Do you want fresh local food at affordable prices? Do you want to support the local farming economy? Then you may be interested in a scheme to set up a Community Supported Agriculture (CSA) project in West Somerset.

A CSA scheme helps to combat some of the problems we are all aware of: low farm incomes, obesity, rising food prices and future food security. Community Supported Agriculture takes many forms, but all are a partnership between farmers and consumers in which the risks and rewards of food production are shared. Consumers and producers make a contract to grow the vegetables, meat or diary produce that they know they want over the coming year and agree on the level of payment. This takes the guesswork and risk out of the situation for the farmer.  The environment also benefits as it can increase the diversity of local crops and provides an alternative to repeatedly growing large acreage of the same crop. If the CSA is organic it will overcome the problem of rising prices for fuel and oil based fertilisers, which is one of the threats to our future food supply.

Benefits for the consumers are that they can eat fresh local, seasonal produce for which they pay a fair price. CSA also involves learning about food growing through Open Days and, in some cases, working on the land, so members are able to connect with the source of their food and with each other.

The farmer receives a reliable source of income and can develop a secure market. He or she can grow food which is wanted by the local community and become part of a local community based around food which will value the farmer’s role in their lives.

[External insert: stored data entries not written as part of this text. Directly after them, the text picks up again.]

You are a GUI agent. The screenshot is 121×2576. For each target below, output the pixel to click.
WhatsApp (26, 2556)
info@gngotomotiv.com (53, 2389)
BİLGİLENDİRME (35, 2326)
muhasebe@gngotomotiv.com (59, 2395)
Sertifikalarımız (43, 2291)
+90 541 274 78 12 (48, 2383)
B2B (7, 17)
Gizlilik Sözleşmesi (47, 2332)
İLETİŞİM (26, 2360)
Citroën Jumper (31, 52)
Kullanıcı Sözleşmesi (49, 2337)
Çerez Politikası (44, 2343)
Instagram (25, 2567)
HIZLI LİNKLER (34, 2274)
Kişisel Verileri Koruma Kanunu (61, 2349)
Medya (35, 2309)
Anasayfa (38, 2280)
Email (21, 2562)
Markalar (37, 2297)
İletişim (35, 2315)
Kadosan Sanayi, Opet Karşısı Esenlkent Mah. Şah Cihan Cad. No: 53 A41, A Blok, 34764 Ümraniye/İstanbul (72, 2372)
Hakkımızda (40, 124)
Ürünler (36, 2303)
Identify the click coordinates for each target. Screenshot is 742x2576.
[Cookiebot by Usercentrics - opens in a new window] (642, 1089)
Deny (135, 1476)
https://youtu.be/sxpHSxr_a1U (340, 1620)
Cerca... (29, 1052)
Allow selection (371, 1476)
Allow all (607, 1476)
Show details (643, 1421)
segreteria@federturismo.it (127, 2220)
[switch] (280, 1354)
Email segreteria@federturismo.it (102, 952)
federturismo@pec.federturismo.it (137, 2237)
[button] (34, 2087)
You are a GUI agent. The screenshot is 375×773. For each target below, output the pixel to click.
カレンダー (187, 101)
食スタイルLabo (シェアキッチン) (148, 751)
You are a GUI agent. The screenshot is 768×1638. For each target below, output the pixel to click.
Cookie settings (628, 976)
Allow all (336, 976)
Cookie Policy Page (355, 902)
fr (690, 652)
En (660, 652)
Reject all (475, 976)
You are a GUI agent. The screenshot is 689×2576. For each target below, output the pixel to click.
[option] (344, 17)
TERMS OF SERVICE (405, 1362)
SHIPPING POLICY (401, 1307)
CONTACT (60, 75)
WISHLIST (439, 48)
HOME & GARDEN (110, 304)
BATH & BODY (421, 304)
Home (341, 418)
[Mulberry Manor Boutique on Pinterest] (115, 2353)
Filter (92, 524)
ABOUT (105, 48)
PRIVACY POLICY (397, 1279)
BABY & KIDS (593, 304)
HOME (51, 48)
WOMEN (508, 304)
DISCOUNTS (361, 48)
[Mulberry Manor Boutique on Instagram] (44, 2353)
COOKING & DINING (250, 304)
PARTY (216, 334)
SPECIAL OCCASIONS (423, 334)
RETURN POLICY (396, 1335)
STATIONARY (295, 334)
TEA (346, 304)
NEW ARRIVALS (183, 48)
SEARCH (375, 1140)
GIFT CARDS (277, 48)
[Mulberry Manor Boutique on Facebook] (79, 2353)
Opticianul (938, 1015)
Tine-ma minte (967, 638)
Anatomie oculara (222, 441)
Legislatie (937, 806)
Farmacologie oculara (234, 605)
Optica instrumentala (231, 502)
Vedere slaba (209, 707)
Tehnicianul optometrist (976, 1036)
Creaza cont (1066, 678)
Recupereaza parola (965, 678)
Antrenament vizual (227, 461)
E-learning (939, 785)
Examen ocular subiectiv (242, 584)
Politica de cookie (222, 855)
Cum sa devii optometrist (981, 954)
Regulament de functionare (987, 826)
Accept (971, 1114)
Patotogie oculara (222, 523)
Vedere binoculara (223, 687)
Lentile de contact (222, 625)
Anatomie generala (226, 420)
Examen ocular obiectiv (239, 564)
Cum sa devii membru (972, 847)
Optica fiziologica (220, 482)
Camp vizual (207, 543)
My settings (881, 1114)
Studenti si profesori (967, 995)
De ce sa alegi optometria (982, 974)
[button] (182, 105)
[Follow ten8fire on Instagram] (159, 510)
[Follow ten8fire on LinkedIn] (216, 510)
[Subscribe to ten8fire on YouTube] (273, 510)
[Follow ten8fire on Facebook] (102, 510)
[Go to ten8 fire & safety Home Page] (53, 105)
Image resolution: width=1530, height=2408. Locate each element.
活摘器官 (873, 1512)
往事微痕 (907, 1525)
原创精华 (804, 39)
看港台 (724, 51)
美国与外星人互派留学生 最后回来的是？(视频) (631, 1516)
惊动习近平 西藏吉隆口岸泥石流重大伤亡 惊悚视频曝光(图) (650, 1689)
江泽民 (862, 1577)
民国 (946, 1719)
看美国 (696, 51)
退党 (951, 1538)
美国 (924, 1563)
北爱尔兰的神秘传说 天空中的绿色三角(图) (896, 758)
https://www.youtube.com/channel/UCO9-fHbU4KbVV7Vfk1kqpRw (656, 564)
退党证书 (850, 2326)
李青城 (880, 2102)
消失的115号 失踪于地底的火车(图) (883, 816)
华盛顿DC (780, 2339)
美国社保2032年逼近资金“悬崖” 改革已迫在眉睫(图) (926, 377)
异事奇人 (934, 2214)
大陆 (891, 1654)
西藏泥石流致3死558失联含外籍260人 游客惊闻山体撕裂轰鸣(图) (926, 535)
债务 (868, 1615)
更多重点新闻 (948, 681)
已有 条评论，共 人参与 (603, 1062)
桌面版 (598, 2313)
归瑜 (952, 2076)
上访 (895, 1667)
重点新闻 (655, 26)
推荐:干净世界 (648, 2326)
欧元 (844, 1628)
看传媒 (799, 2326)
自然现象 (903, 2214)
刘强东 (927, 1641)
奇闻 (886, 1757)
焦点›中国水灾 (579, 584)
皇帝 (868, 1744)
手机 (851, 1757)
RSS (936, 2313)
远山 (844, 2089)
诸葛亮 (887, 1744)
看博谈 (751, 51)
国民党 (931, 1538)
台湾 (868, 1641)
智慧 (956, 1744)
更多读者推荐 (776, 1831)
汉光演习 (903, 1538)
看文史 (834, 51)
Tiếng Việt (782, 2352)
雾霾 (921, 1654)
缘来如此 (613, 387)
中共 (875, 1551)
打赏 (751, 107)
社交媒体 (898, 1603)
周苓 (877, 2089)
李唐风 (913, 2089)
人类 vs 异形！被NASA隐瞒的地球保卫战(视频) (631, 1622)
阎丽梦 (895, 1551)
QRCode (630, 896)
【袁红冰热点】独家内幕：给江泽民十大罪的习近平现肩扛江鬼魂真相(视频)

The CSA movement started in the 60’s in the USA in response to the massive industrialisation of food production and there are now thousands of them in the country of every size and configuration. In Vermont, a new village is being developed on a former dairy farm with low energy housing, with small farms on site and a built-in CSA system. In the UK no two CSA’s are the same: they can be farmer driven, a farmer-consumer cooperative, a community based scheme or any combination that works for the people involved.  A successful example of a CSA in the UK is Stroud Food Hub which is jointly owned by both producer and consumer. For more information and examples go to

Local groups Forum 21, Transition Minehead and Alcombe and the West Somerset Organic Group are all working to promote a future which is community based, resilient, healthy and fun! They are holding a meeting to discuss the potential for a local Community Supported Agriculture project on Thursday 1st July at the Methodist Hall, The Avenue, Minehead at 7.30 pm. There will be a presentation on CSA and a speaker from Agrarian Renaissance, a group promoting environmentally friendly community food production.